The results of this study are relevant within the context of the evolving standard of chronic care for patients with early-stage ER-positive breast cancer. Following the completion of the landmark extended adjuvant endocrine therapy trials, more patients are being recommended for 10 years of adjuvant endocrine therapy; however, without patient selection, the number-needed-to-treat is high. Assessment of risk vs benefit, particularly for patients with favorable prognostic features [11], must balance the likelihood of benefit from extended therapy against the potential for serious toxicities, tolerability, and quality of life considerations. The findings herein suggest that integrating validated genomic information to help stratify patients based on individualized risk of late recurrence and likelihood of benefit from extended endocrine therapy impacted risk vs benefit discussions and treatment recommendations. Finally, these results may have implications in the context of survivorship program initiatives [30], as a greater proportion of patients reported strong comfort with their treatment decisions as well as reductions in patient anxiety and decision conflict.

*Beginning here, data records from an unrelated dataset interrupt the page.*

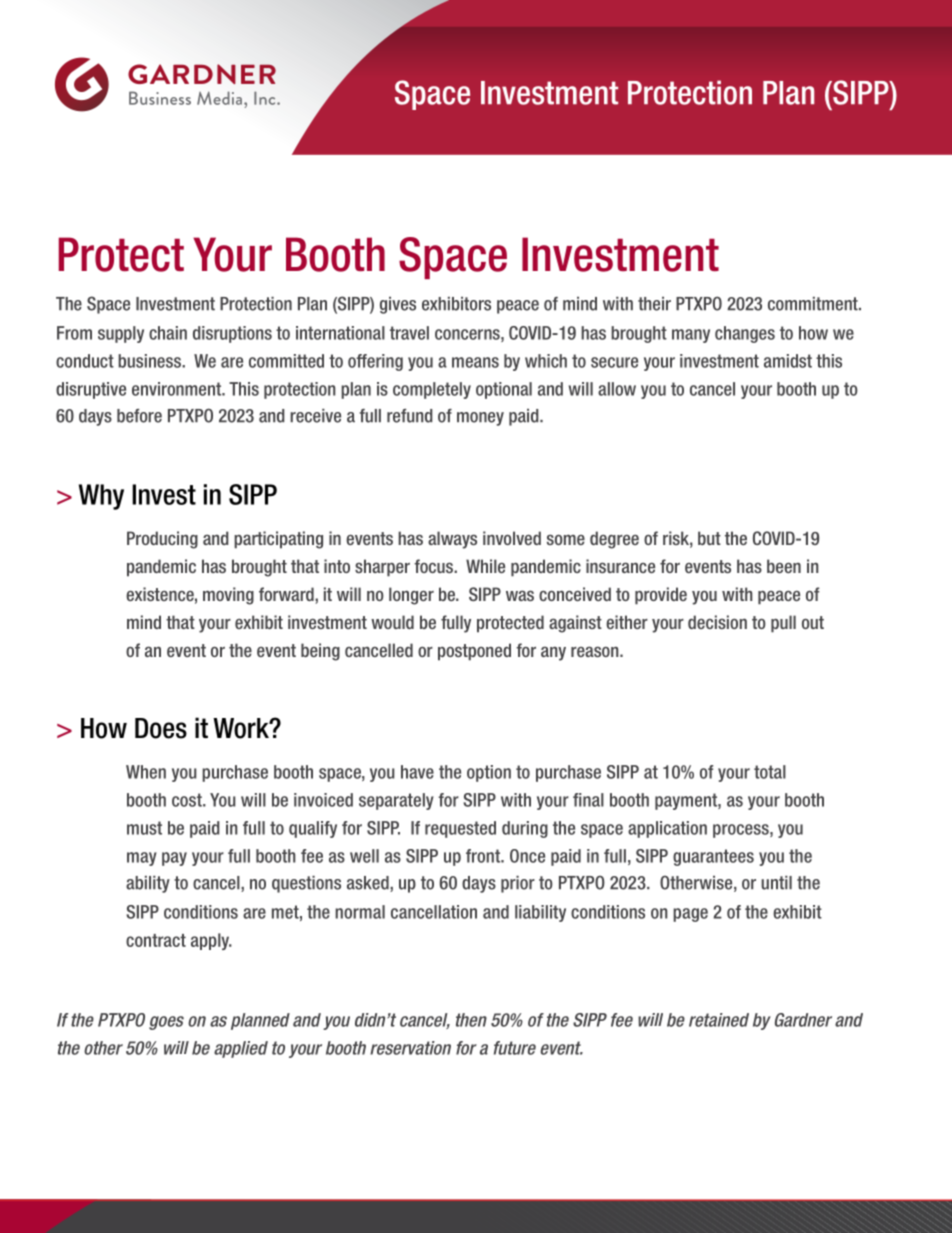  I want to click on then, so click(471, 1020).
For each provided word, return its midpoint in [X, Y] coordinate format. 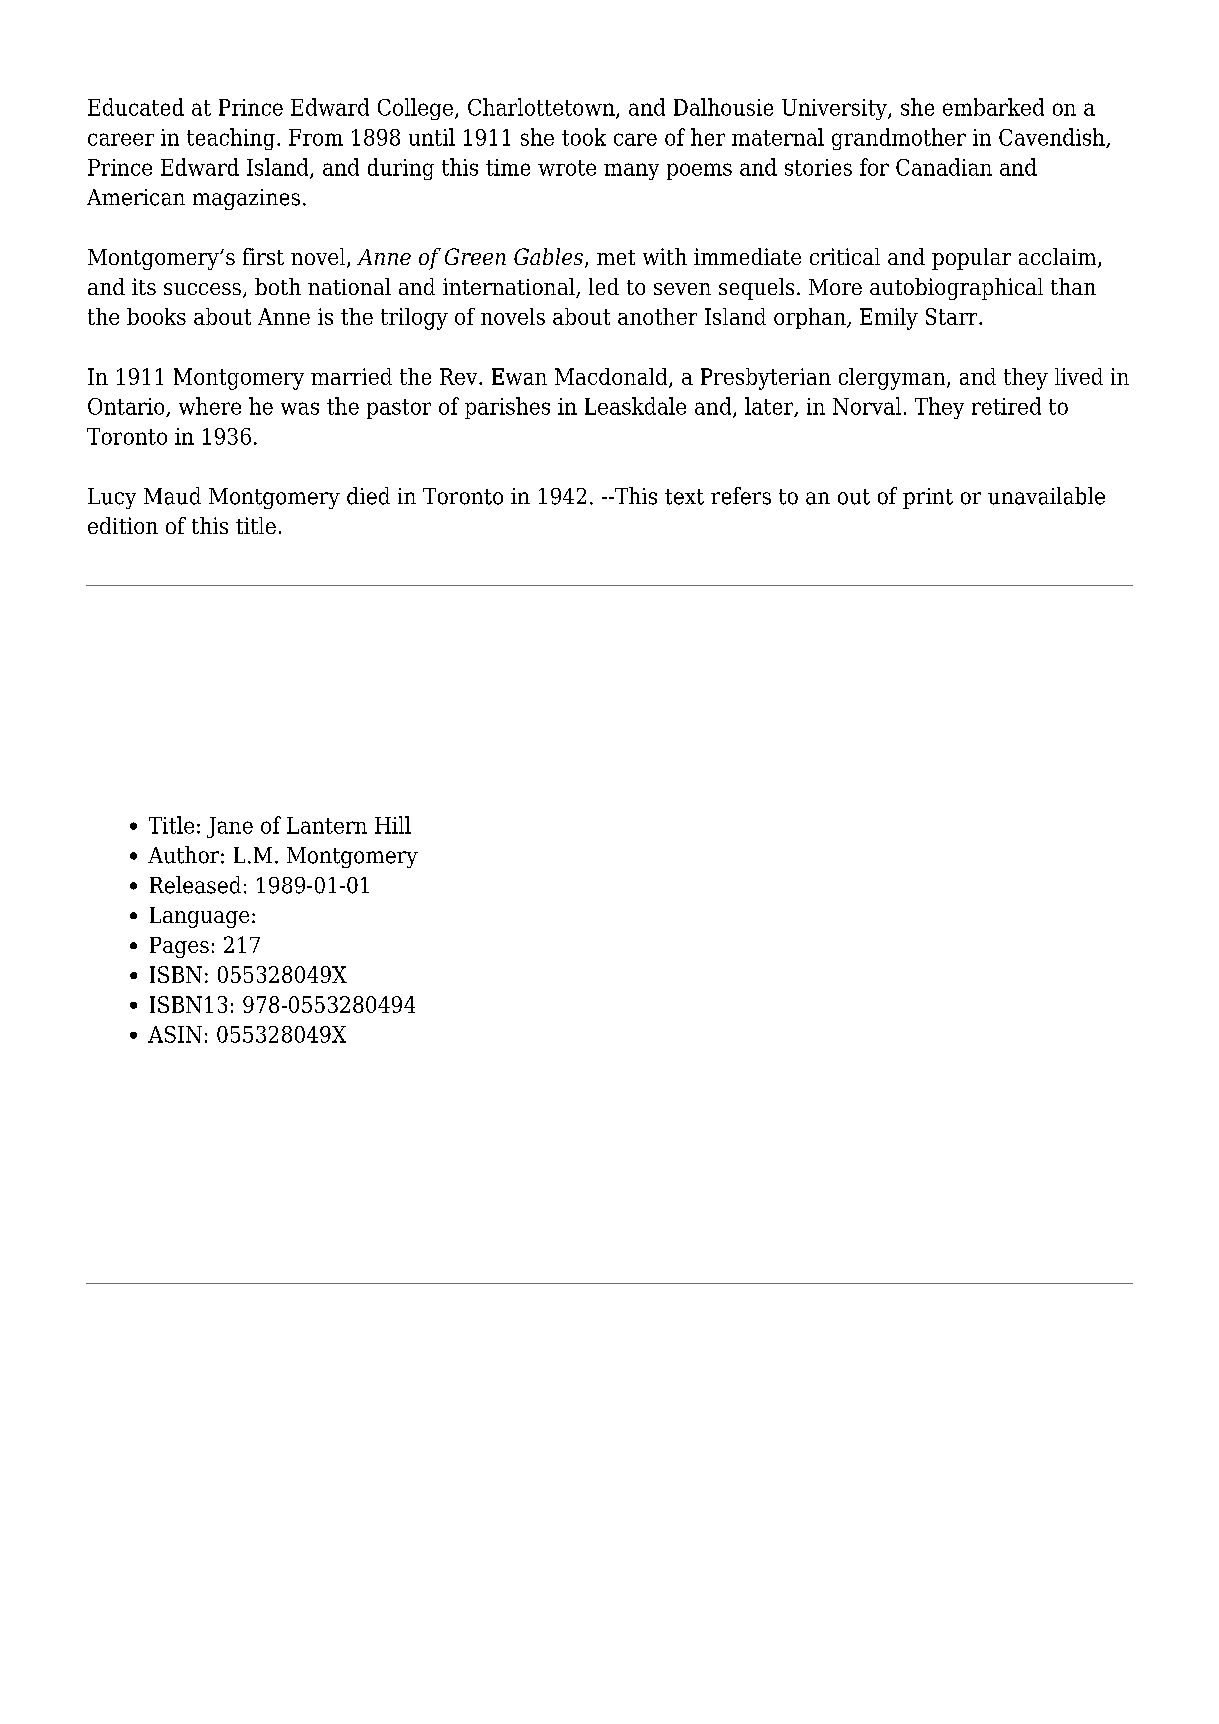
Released [195, 885]
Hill [393, 825]
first [263, 256]
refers [741, 496]
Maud [172, 496]
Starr [953, 316]
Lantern [327, 825]
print [928, 498]
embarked [993, 107]
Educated [136, 107]
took [584, 137]
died [368, 496]
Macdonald [612, 377]
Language [199, 917]
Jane [230, 827]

This study has several limitations. First, we did not regulate the nature of information exchange between physicians and patients, but recognize that how the test results were communicated could have impacted patient perception about its value. This limitation can also be perceived as a practical strength since the results reflect the outcome of typical patient–physician interactions as they take place in the clinic. This study does not address the prognostic and predictive accuracy of the BCI test, which has been published in a series of peer-reviewed manuscripts previously [14, 19, 20]. The patient population was mostly Caucasian and from an academic medical center which may limit the generalizability of the results.

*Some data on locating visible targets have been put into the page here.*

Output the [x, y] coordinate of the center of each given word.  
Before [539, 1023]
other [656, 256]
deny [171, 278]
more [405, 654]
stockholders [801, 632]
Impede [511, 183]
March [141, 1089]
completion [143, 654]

In summary, extended endocrine therapy decision-making has been challenging, given the high number of patients needed to treat in order to obtain benefit and the well-established safety and tolerability challenges with endocrine therapies [11]. Incorporation of BCI assay testing led to altered medical recommendation in 26 % of cases, fewer recommendations for extended endocrine therapy, and improved patient satisfaction.